**設問**
海上警備隊に関する条文を読み、次の問いに答えよ。
1. 海上警備隊は何をもって組織されるか。
2. 隊員の定員は何人か。
3. 隊員の任用、免職、叙級、休職、復職及び職務指定を行うのは誰か。

++++ 本文

海上警備隊は、海上における人命若しくは財産の保護又は治安の維持のため緊急の必要がある場合において、海上で必要な行動をするための機関とする。
第二十五條の三 海上警備隊は、総監部及び地方監部をもつて組織する。
地方監部の名称、位置及び内部組織は、運輸省令で定める。
第二十五條の四 海上警備隊に、海上警備官その他の職員を置く。
第二十五條の五 海上警備隊の職員(以下本章において、「隊員」という。)の定員は、六千三十八人とする。
第二十五條の六 隊員は、国家公務員法第二條の特別職の職員とする。
第二十五條の七 隊員の任用、免職、叙級、休職、復職及び職務指定は、海上保安庁長官が行う。
第二十五條の八 左の各号の一に該当する者は、隊員となることができない。
二 禁こ以上の刑に処せられ、その執行を終るまで又は執行を受けることがなくなるまでの者
三 懲戒免職の処分を受け、当該処分の日から二年を経過しない者
四 日本国憲法又はその下に成立した政府を暴力で破壊することを主張する政党その他の団体を結成し、又はこれに加入した者
第二十五條の九 隊員の任用は、試験によるものとする。但し、試験以外の能力の実証に基く選考によることを妨げない。
前項の試験及び選考その他隊員の任用の方法及び手続に関し必要な事項は、運輸省令で定める。
第二十五條の十 海上警備官の階級は、別表第二の通りとする。
海上警備官の階級の上下は、別表第二の列記の順序による。

++++++++
++++ 記録抜粋

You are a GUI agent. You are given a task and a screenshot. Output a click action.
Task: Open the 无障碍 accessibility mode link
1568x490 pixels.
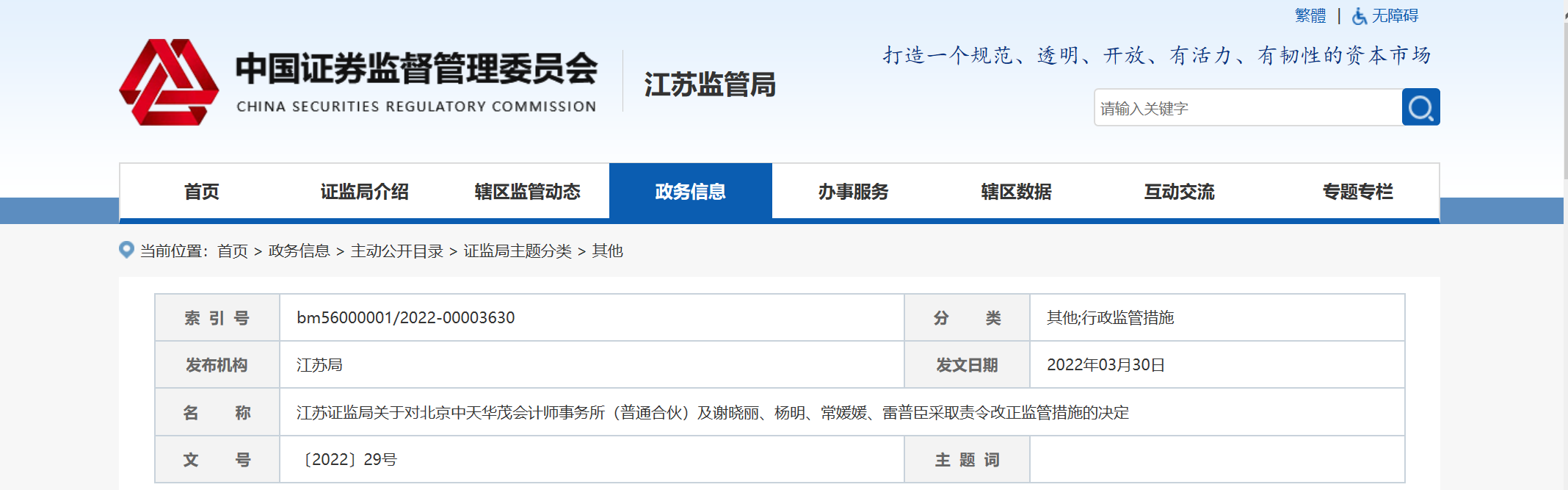[x=1395, y=16]

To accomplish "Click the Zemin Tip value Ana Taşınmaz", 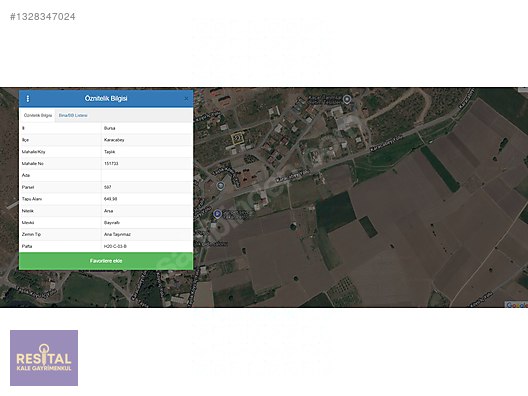I will [117, 234].
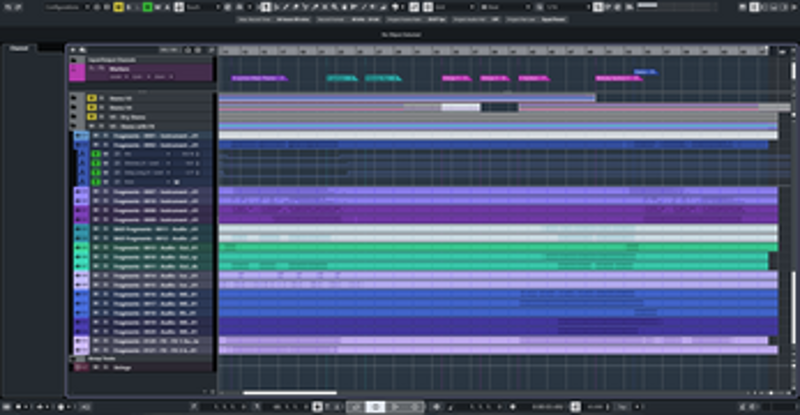
Task: Switch to the Channel tab
Action: pos(18,48)
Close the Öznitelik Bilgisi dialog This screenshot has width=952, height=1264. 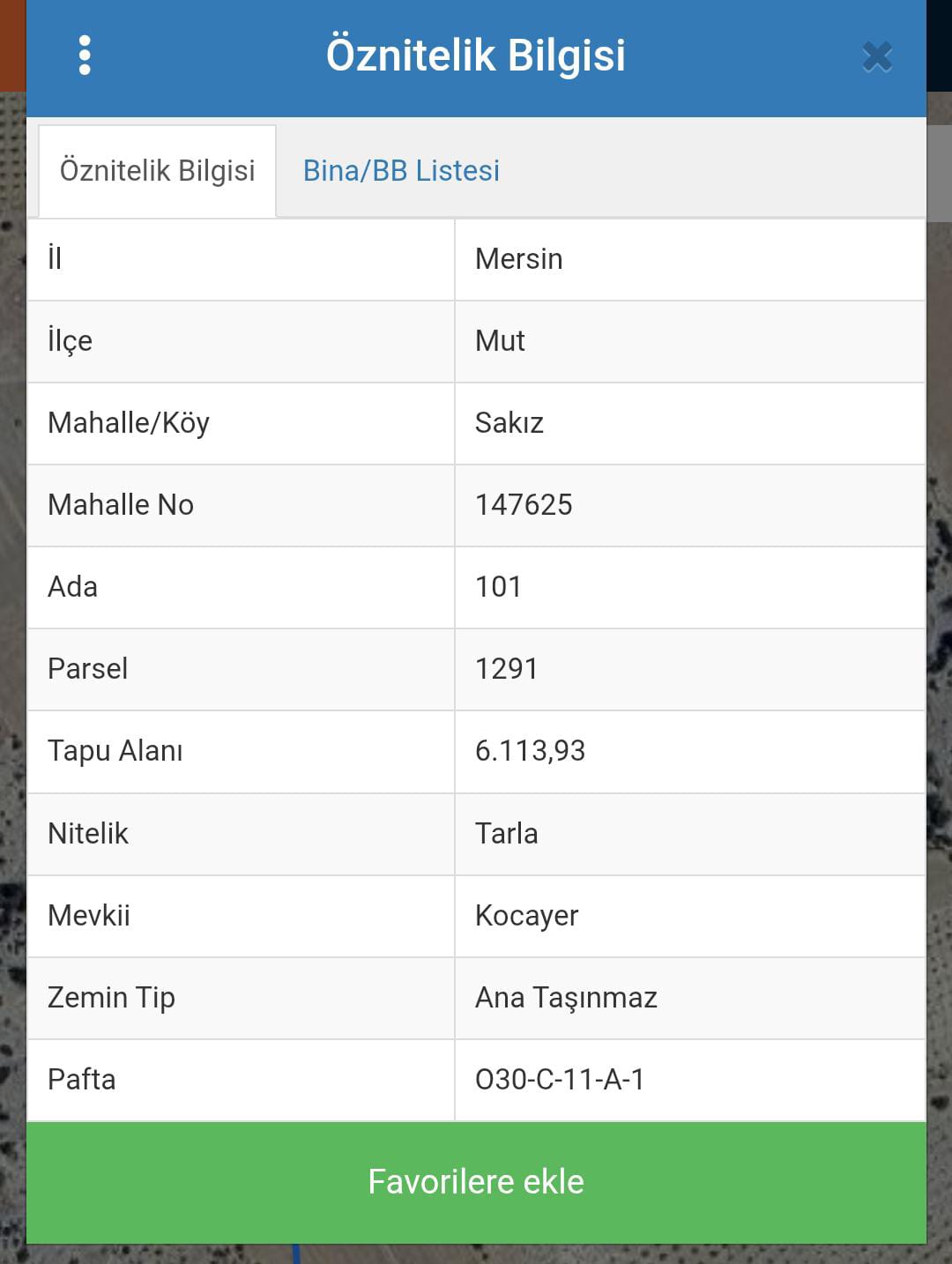coord(877,57)
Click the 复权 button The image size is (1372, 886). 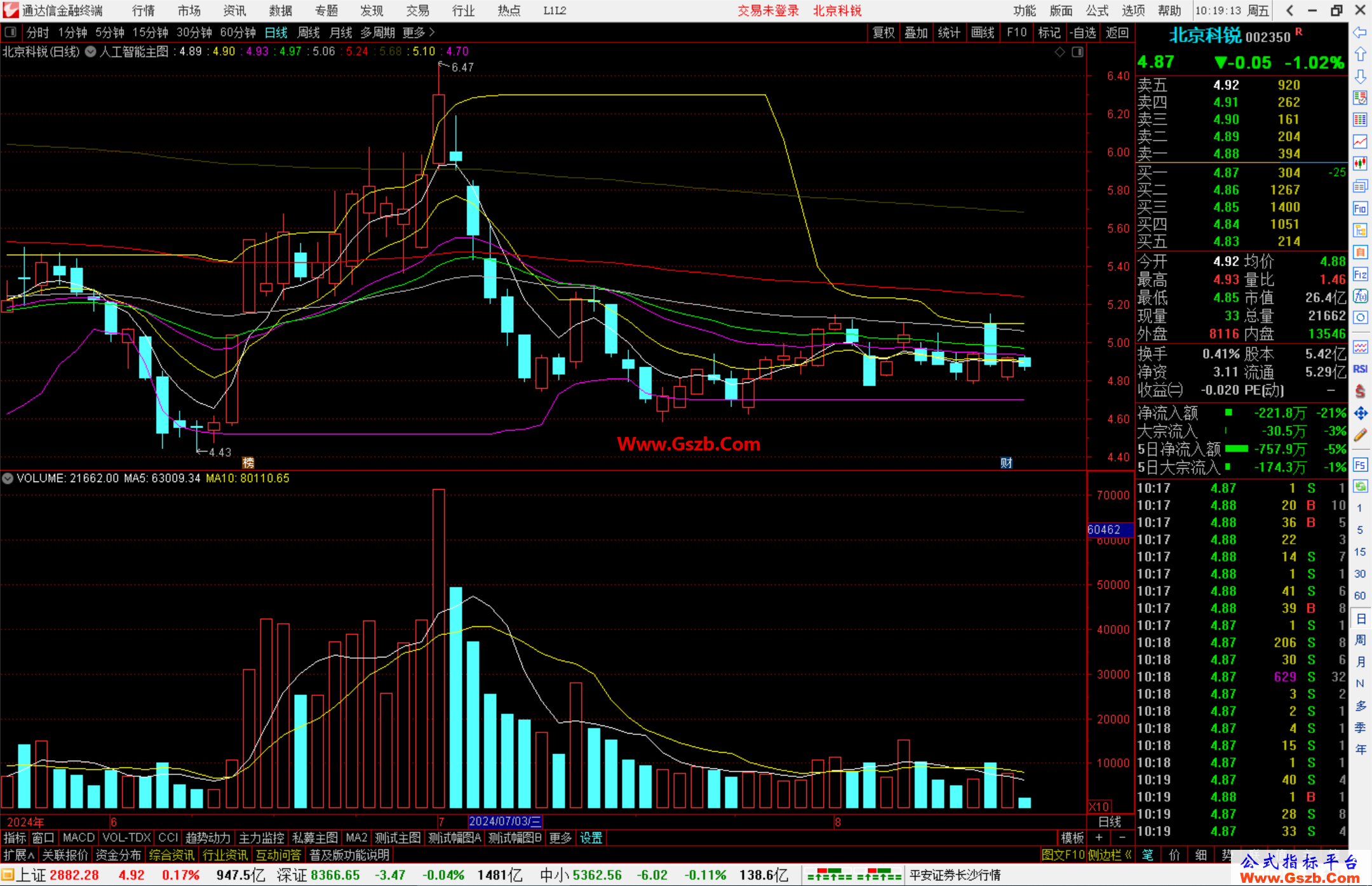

++++++++

**解答全文**
1. 総監部及び地方監部
2. 六千三十八人
3. 海上保安庁長官